_Exercise prompt_
Repeat the stretch of entries below from the line with "Open the Musique library" through the line with "Task: Click the show/hide action pane icon". Include both ends and add nothing.

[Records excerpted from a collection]
= = = =

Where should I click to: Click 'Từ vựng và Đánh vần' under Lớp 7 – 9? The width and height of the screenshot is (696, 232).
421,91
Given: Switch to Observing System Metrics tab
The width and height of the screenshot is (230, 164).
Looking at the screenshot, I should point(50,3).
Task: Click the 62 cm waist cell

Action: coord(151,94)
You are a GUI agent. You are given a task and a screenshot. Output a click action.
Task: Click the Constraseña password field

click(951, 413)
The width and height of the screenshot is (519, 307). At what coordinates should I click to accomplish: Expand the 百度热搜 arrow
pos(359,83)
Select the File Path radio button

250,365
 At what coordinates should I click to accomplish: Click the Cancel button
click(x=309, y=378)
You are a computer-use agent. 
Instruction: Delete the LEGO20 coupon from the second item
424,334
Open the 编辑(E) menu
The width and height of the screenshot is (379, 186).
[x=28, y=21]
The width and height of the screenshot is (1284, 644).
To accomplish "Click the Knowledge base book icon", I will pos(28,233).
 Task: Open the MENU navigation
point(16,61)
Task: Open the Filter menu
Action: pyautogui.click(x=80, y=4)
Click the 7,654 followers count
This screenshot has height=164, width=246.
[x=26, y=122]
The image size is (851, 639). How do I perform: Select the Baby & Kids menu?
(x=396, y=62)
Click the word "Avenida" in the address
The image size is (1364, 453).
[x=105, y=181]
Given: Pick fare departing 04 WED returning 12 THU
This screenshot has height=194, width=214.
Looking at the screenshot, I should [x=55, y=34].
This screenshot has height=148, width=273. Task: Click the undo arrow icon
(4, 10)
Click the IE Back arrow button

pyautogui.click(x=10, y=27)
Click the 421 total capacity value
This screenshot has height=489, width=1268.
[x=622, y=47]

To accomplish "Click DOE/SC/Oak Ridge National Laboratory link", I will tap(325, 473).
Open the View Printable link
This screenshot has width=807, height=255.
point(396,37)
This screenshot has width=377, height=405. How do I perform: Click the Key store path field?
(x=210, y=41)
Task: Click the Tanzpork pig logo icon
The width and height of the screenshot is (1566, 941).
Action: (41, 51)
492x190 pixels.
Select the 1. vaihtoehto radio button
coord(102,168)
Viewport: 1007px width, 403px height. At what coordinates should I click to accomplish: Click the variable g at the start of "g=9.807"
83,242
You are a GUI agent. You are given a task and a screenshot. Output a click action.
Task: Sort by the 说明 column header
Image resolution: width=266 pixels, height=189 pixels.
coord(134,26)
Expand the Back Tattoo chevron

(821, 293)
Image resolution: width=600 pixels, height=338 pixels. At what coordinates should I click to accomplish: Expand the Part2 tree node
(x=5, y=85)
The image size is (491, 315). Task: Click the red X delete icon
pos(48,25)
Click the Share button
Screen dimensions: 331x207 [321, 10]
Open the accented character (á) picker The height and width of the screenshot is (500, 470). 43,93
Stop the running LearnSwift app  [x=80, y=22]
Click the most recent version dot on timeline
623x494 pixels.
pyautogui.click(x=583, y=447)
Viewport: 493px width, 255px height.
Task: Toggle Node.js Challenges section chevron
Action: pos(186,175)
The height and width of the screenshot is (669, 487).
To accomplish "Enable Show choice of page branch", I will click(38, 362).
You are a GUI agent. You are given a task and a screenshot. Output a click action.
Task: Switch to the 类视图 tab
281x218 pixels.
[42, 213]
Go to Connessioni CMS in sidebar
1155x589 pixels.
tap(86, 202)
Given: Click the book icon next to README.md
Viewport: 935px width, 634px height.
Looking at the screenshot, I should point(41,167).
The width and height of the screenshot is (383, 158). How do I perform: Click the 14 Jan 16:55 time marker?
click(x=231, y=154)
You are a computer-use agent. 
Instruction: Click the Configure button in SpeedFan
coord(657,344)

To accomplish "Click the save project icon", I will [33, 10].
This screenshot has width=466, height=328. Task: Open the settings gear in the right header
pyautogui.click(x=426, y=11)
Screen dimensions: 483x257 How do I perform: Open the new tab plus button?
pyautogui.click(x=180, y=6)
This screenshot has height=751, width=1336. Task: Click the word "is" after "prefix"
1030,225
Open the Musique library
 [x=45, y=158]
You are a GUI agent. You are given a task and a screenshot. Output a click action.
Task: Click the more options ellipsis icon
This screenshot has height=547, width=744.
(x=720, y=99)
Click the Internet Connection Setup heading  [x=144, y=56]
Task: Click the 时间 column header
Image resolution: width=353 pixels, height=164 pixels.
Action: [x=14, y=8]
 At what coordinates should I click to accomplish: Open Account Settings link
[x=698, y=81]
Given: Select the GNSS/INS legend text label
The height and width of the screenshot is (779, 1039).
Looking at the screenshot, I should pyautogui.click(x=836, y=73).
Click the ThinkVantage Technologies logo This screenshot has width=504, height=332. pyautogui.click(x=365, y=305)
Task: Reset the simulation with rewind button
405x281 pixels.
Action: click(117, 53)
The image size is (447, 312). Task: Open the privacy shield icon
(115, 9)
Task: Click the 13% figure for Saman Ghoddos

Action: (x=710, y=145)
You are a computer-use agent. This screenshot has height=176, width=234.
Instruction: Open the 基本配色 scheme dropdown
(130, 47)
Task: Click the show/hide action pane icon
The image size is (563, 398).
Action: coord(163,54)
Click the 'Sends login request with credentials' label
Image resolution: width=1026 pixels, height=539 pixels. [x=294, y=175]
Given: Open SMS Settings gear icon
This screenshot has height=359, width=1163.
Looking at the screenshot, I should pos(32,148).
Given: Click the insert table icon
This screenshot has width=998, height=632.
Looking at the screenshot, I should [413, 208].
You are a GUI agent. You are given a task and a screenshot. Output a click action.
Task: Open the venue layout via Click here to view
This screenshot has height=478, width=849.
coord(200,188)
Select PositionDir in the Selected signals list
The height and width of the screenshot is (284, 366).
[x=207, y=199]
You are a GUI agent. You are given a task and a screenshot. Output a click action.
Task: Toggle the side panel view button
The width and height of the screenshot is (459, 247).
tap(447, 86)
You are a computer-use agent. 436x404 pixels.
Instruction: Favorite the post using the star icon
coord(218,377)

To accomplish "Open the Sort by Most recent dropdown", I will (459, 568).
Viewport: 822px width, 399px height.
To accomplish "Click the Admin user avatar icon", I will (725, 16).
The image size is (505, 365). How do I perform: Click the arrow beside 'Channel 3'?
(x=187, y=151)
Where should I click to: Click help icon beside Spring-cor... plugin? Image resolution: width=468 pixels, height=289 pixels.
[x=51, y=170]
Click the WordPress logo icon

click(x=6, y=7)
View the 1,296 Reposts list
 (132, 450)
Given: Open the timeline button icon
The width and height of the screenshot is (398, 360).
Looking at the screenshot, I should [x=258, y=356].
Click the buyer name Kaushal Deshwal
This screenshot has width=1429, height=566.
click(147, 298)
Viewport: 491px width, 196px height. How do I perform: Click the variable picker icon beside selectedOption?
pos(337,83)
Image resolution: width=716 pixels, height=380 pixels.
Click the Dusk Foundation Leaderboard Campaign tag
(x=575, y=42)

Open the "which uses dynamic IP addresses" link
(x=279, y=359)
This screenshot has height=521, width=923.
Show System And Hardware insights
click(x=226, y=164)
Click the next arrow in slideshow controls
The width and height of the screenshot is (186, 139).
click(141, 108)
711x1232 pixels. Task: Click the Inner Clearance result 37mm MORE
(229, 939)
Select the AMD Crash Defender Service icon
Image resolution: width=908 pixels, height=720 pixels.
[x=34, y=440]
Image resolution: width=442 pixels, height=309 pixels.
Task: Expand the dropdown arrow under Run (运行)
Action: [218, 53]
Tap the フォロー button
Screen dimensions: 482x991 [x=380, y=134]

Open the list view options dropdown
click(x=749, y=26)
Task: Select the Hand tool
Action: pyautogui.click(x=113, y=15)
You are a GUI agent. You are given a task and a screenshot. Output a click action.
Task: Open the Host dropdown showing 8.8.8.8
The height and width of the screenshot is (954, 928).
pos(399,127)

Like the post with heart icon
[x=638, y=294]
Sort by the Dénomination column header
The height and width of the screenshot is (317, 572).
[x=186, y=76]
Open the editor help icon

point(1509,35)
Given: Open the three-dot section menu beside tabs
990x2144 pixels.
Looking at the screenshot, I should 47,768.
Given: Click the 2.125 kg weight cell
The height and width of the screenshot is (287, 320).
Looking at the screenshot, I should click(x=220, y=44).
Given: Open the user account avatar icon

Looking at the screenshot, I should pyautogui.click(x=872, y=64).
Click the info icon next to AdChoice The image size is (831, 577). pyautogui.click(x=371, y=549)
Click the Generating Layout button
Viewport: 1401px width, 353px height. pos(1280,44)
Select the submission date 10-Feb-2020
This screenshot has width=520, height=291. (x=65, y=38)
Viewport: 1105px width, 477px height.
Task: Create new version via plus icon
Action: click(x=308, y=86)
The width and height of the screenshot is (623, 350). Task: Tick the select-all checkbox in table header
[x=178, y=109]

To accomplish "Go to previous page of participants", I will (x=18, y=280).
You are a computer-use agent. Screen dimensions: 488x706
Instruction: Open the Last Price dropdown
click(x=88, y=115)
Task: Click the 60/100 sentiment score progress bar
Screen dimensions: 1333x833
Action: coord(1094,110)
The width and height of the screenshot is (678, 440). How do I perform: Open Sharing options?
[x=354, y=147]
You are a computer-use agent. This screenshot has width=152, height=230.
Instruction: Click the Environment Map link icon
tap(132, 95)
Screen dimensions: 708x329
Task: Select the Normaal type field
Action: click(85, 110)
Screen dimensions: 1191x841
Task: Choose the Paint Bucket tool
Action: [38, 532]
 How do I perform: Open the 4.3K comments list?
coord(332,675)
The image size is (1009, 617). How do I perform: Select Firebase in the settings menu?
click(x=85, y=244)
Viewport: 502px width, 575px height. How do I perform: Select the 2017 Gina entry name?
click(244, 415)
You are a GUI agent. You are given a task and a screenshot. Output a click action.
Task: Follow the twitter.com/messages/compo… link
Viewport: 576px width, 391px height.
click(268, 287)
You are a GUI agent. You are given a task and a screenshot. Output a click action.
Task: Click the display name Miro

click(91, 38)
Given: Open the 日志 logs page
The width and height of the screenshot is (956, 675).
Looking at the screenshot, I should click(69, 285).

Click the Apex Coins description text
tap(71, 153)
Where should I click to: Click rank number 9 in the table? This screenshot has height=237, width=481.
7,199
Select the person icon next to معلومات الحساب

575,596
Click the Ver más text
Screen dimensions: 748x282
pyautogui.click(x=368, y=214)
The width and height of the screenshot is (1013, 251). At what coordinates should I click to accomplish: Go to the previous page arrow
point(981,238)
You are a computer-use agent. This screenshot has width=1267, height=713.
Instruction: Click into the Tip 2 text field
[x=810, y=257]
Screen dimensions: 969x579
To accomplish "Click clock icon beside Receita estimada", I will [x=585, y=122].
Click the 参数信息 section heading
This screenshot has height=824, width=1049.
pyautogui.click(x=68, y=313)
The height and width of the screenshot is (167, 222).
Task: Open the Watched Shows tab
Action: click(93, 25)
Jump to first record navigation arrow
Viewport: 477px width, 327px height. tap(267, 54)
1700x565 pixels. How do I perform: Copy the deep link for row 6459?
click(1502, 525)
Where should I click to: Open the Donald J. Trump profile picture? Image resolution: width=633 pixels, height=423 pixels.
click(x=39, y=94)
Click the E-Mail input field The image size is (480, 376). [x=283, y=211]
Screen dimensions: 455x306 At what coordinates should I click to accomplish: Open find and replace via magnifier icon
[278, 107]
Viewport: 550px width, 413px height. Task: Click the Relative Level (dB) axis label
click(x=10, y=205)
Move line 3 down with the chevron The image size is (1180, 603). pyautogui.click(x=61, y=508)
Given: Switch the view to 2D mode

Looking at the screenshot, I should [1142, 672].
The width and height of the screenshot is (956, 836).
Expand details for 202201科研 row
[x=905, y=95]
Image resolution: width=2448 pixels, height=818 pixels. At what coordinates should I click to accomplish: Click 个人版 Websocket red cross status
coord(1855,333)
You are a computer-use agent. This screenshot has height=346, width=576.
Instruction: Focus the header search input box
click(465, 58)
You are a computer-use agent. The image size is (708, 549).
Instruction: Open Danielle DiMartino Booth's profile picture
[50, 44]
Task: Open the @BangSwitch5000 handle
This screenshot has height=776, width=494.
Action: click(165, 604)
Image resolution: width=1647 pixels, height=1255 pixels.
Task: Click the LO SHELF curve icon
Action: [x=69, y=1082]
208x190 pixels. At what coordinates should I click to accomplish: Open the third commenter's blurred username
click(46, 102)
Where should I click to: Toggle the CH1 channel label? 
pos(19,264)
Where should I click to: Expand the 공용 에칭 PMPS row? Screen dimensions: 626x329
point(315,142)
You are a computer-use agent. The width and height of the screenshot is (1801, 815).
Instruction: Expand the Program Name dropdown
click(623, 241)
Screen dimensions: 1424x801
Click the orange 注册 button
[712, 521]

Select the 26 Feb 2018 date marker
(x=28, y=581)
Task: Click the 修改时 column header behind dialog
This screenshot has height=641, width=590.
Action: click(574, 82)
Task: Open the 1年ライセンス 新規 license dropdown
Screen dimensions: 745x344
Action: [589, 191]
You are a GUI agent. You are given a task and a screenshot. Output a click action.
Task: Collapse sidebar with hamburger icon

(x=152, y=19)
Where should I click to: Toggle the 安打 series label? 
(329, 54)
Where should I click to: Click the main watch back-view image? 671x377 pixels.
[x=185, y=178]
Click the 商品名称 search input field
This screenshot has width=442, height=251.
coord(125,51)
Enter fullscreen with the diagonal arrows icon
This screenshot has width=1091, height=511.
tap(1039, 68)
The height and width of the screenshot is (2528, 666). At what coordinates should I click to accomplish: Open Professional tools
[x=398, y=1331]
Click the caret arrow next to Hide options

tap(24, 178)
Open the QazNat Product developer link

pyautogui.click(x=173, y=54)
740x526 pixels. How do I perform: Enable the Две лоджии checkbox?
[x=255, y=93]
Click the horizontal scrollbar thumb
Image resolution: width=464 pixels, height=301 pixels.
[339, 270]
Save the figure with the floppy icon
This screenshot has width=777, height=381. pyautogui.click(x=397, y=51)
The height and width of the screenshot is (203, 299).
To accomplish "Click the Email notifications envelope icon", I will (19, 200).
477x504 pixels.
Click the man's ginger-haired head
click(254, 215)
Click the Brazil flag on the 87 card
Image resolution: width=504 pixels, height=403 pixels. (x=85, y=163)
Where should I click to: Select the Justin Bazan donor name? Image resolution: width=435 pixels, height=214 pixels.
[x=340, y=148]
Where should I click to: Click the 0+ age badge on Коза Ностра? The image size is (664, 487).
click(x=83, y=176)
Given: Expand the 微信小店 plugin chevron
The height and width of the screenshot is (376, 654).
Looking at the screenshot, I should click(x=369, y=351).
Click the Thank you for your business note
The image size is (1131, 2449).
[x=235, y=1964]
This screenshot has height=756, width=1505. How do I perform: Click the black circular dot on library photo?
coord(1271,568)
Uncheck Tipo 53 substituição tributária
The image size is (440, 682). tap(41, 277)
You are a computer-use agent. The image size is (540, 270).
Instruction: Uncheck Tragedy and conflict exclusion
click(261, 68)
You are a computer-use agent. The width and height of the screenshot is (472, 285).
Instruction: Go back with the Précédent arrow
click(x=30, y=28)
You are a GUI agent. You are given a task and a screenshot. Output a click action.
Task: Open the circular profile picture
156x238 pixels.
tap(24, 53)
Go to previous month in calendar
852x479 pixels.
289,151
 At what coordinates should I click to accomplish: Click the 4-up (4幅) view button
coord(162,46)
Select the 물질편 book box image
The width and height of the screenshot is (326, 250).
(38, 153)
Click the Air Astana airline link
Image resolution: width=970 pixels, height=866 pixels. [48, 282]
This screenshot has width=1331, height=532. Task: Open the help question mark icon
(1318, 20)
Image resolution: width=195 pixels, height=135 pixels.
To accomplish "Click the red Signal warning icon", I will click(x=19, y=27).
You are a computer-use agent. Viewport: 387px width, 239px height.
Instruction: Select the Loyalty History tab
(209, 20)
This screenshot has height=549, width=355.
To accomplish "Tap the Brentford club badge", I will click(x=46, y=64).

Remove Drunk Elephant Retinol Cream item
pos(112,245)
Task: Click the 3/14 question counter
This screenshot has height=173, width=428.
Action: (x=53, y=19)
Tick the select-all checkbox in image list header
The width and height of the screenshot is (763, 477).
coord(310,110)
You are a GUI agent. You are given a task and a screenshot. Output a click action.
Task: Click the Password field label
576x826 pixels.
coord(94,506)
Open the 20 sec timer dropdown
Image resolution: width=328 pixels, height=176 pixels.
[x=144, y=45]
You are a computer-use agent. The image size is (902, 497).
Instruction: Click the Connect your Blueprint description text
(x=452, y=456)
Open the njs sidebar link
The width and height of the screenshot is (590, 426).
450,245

= = = =

_Expected answer_
Open the Musique library
 [x=45, y=158]
You are a GUI agent. You are given a task and a screenshot. Output a click action.
Task: Click the more options ellipsis icon
This screenshot has height=547, width=744.
(x=720, y=99)
Click the Internet Connection Setup heading  [x=144, y=56]
Task: Click the 时间 column header
Image resolution: width=353 pixels, height=164 pixels.
Action: [x=14, y=8]
 At what coordinates should I click to accomplish: Open Account Settings link
[x=698, y=81]
Given: Select the GNSS/INS legend text label
The height and width of the screenshot is (779, 1039).
Looking at the screenshot, I should pyautogui.click(x=836, y=73).
Click the ThinkVantage Technologies logo This screenshot has width=504, height=332. pyautogui.click(x=365, y=305)
Task: Reset the simulation with rewind button
405x281 pixels.
Action: click(117, 53)
The image size is (447, 312). Task: Open the privacy shield icon
(115, 9)
Task: Click the 13% figure for Saman Ghoddos

Action: (x=710, y=145)
You are a computer-use agent. This screenshot has height=176, width=234.
Instruction: Open the 基本配色 scheme dropdown
(130, 47)
Task: Click the show/hide action pane icon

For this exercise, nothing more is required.